I am currently working with DBs in Snowflake, and I have a performance problem.
In my query, I need to retrieve 100 rows of data from a MAIN_TABLE which contains foreign keys to other tables. MAIN_TABLE size is between 50K-300K rows.
This MAIN_TABLE contains ids (foreign keys) of type NUMBER(38,0), and the description of those fields/columns is retrieved from other tables with a straightforward INNER JOIN.
The secondary tables (table_one, table_two...) are very small, all of them have less than 20 rows, except one, that has around 1500 rows (still very small)
The problem is:
Running the query, as shown below, takes an average of 1.7s to complete. If I delete all the DESC fields (retrieved using INNER JOINs), and all the INNER JOINs, the query takes an average of 300ms to complete.
The current solution my peers implemented:
They have cached the information of all the secondary tables in our app (made in Java, but that is irrelevant). For about 80% of the cases (see query below), that we do not need to filter by DESCription, this works, but on the other 20% of cases we still have to perform the INNER JOINs.
Downsizes of the solution:
Is not a bad solution, but it has two problems:
- (not so bad) it bloats our codebase, is basically a "JOIN" made in Java
- the 20% of the time we need to filter by DESCriptions, we still need to do the INNER JOINs, so we still have a performance problem.

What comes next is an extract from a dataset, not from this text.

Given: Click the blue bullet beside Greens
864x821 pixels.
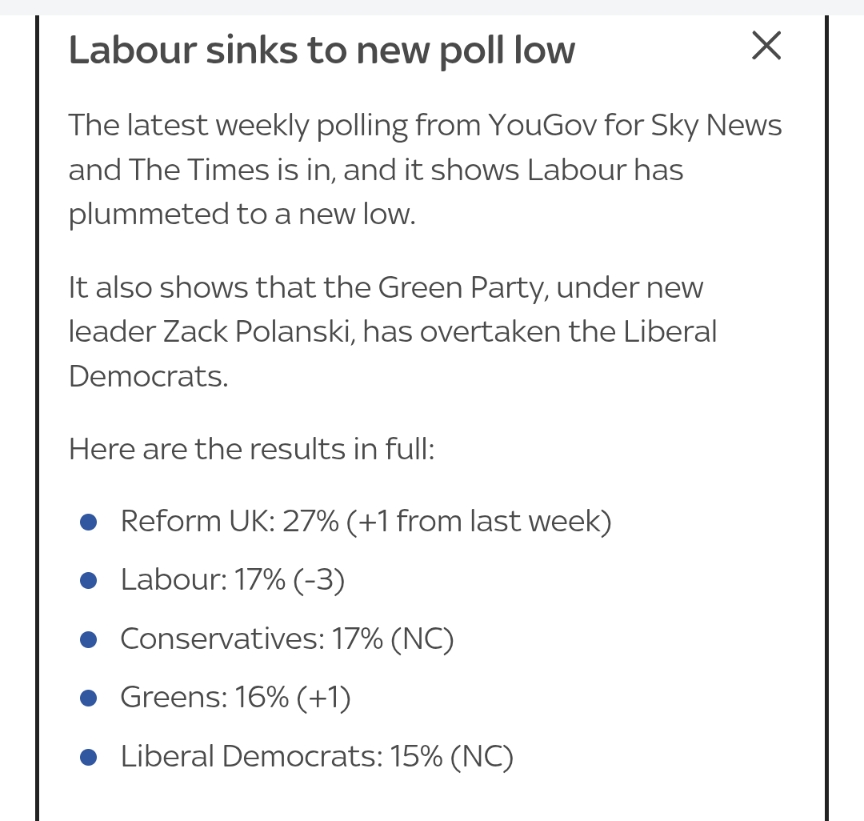Looking at the screenshot, I should [x=88, y=698].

One possibility that comes to mind is caching those tables in SF, but I haven't found a straightforward way to do it yet. Maybe there is a way to optimize the query, but I do not yet understand how Snowflake works internally, as far as I know it does not uses Indexes, at least not in the same way other platforms do.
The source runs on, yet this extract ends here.